#### PROBLEM TO SOLVE
Exact copy, no pictures: reproduce the lines from the one that holds "Where should I" through the end of the entries.

Collected data:

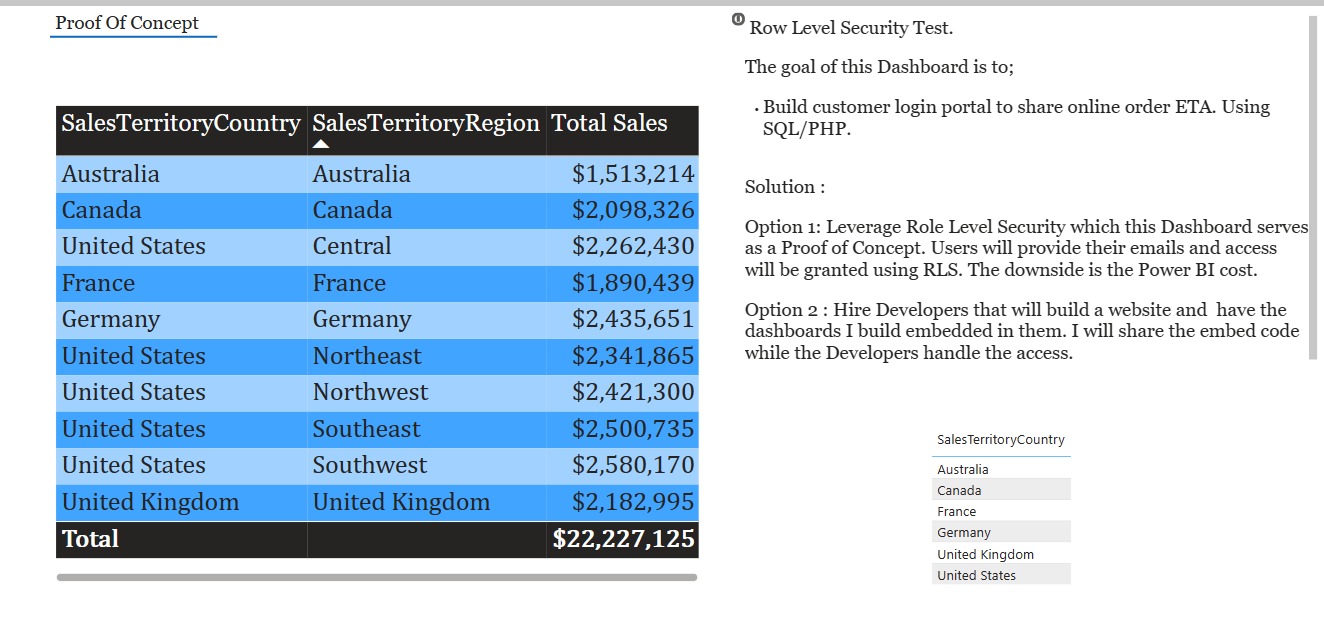Screen dimensions: 1324x633
Task: Click the $2,580,170 Southwest sales value
Action: pos(633,465)
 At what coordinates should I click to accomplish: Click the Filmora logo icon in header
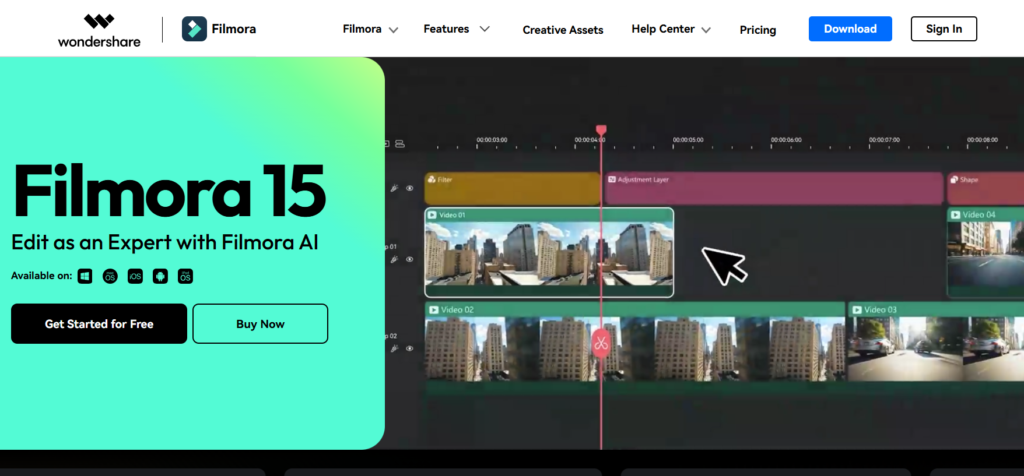(x=194, y=29)
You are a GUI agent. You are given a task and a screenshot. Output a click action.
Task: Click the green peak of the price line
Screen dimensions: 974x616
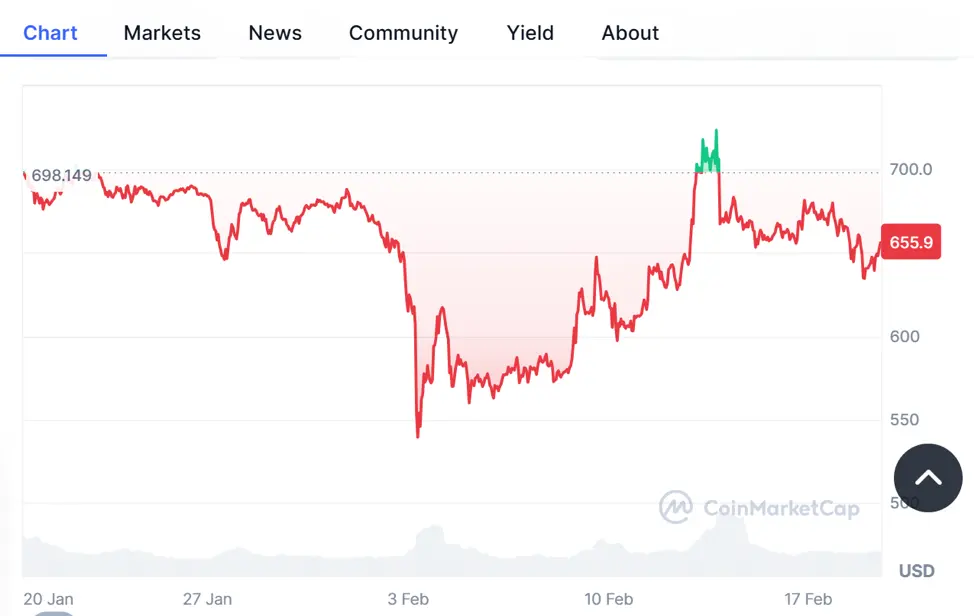click(x=716, y=133)
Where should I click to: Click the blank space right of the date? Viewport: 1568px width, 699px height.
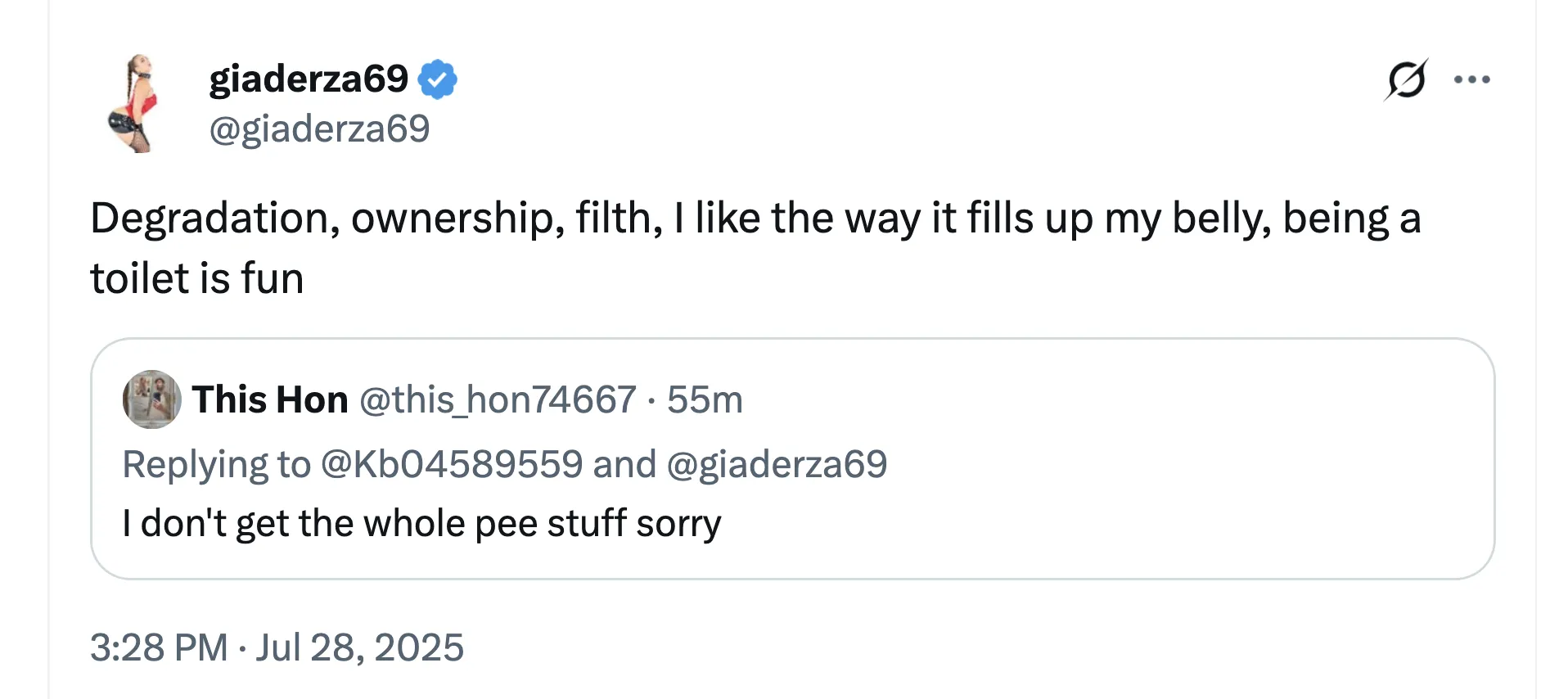[x=900, y=647]
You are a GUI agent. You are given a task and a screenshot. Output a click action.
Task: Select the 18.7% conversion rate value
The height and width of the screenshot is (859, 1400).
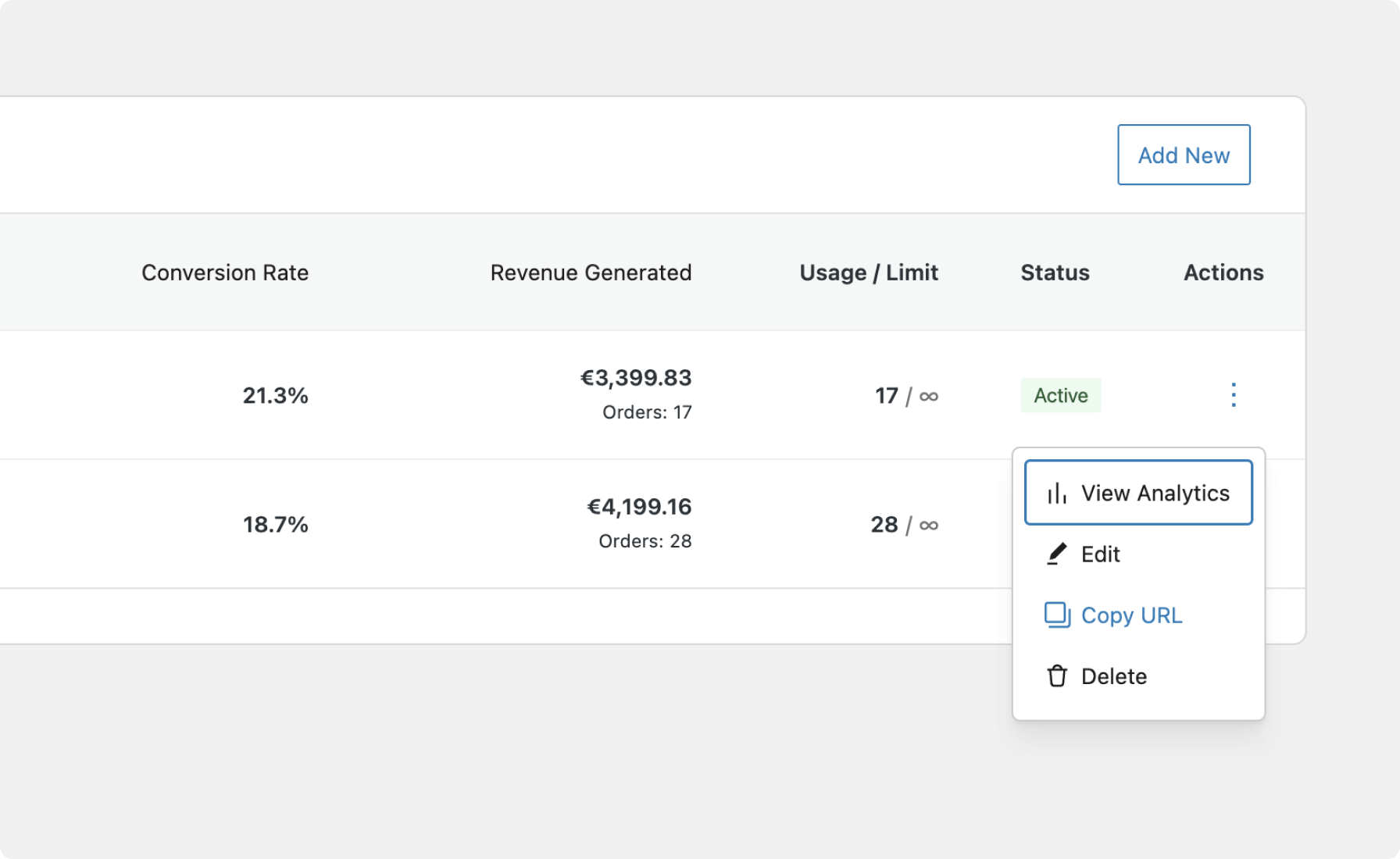pos(275,525)
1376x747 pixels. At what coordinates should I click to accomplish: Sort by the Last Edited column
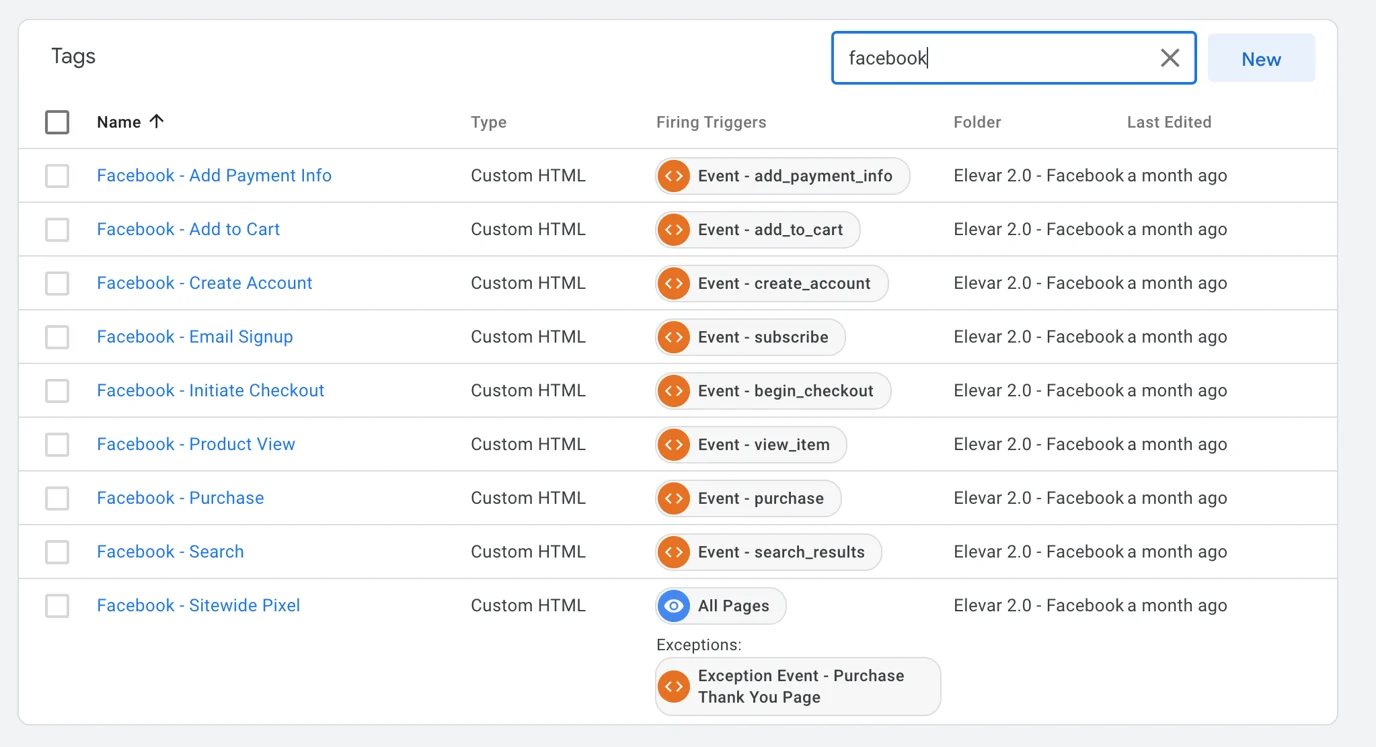1168,122
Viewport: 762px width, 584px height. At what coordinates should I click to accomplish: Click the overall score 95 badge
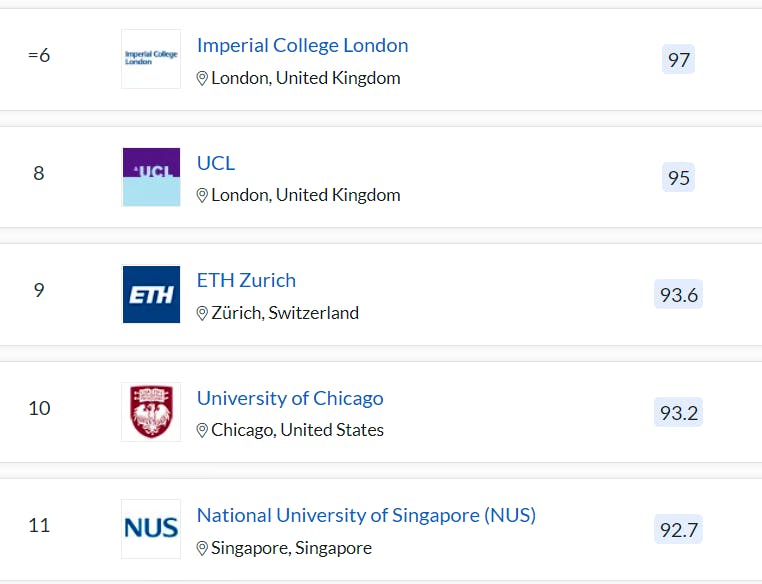679,178
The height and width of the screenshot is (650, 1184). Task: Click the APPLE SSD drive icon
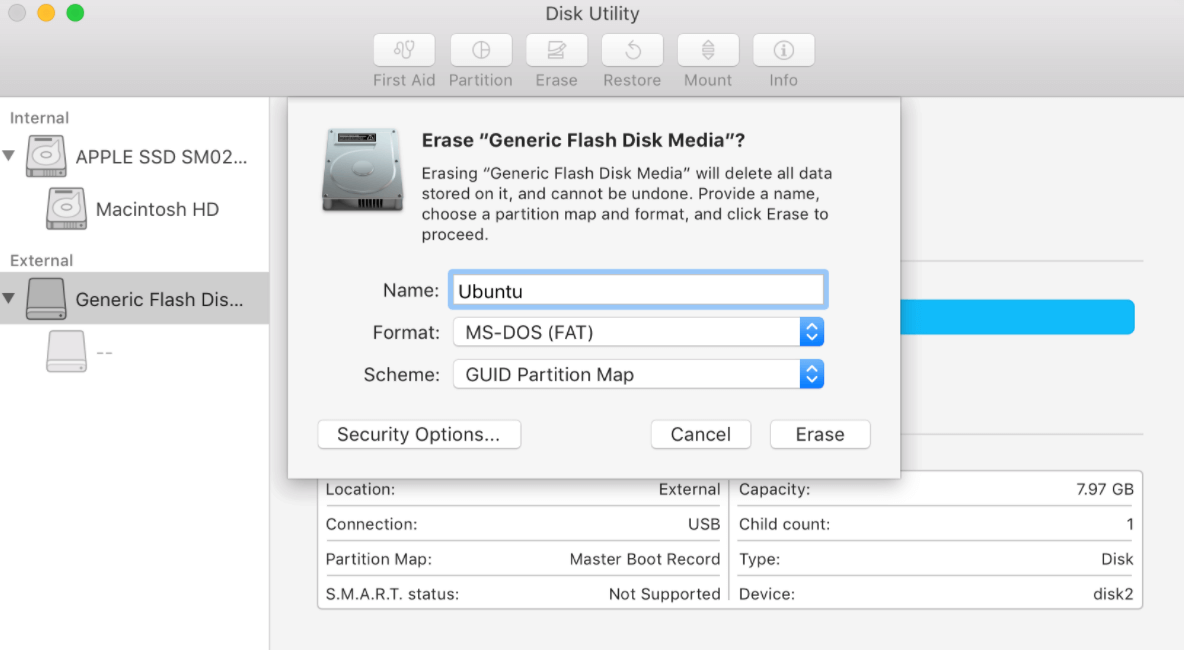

#### EXERCISE RESULT
Where should I click to: Click the blank space right of the date? Viewport: 1568px width, 699px height.
[x=900, y=647]
You are a GUI agent. You are given a task and a screenshot. Output a click action.
Task: Select the 18.7% conversion rate value
The height and width of the screenshot is (859, 1400).
pos(275,525)
1376x747 pixels. At what coordinates should I click to accomplish: Sort by the Last Edited column
1168,122
Viewport: 762px width, 584px height. At what coordinates should I click to accomplish: Click the overall score 95 badge
679,178
The height and width of the screenshot is (650, 1184). Task: Click the APPLE SSD drive icon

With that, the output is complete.